Our Experience Is Not Always The Best Guide

The story about Russian hacking is eyebrow raising for sure, but the thing that jumped out at me from the article I read in the New York Times was the note about the company SolarWinds and how their CEO was hyper focused on profitability and growth at the expense of security, (and possibly to the detriment of national security.) SolarWinds is an extreme case of what happens when cost cutting drives decisions but its instructive as a lesson to think about the cost/benefit of cost cutting as a means to drive bottom line growth.

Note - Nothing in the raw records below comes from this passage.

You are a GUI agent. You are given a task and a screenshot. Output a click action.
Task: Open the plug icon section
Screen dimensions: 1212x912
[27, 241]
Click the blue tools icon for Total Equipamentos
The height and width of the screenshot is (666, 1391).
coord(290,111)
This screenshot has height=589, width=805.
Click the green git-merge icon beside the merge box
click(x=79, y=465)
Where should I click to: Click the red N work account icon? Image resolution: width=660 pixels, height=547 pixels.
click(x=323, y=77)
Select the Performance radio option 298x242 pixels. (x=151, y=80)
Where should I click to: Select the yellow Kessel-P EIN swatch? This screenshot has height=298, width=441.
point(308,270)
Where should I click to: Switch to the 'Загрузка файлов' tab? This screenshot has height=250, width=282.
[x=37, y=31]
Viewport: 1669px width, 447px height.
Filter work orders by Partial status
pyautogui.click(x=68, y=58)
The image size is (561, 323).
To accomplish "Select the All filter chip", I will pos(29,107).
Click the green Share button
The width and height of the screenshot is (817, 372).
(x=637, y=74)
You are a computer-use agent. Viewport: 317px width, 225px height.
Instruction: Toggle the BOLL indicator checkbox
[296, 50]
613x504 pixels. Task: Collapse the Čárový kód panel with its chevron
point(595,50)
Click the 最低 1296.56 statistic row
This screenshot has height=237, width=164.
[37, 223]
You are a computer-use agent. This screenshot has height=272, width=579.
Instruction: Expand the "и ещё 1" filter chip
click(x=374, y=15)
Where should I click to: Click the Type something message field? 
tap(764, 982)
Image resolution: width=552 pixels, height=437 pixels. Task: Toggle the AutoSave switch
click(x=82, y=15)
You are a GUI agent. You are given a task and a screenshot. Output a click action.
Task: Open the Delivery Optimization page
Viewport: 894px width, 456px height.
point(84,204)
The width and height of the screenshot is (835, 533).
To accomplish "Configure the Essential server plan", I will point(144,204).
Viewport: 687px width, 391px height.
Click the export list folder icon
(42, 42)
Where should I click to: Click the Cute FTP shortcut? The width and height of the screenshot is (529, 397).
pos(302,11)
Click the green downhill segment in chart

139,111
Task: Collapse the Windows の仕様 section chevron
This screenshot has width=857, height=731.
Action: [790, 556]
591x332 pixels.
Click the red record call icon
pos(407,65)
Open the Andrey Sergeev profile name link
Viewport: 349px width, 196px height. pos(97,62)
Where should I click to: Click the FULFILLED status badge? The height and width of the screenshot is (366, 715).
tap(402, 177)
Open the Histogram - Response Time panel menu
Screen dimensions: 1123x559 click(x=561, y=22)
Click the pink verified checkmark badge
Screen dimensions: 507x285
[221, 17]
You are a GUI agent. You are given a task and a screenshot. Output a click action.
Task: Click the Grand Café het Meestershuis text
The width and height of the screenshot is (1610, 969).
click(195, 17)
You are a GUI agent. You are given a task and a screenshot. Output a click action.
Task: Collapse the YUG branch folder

Everyone can make their balance sheet look terrific by cutting overhead to the bone, whether its development, cybersecurity, marketing, facilities, insurance, or whatever. Decisions to cut these costs tend to be based on experience because they view the past as evidence that nothing bad will happen in the future. It reminds me of a quote from Maria Konnikova’s book, The Biggest Bluff: How I Learned to Pay Attention, Master Myself, and Win:

“Our experiences trump everything else, but mostly, those experiences are incredibly skewed: they teach us, but they don’t teach us well. It’s why disentangling chance from skill is so difficult in everyday decisions: it’s a statistical undertaking, and one we are not normally equipped to deal with.”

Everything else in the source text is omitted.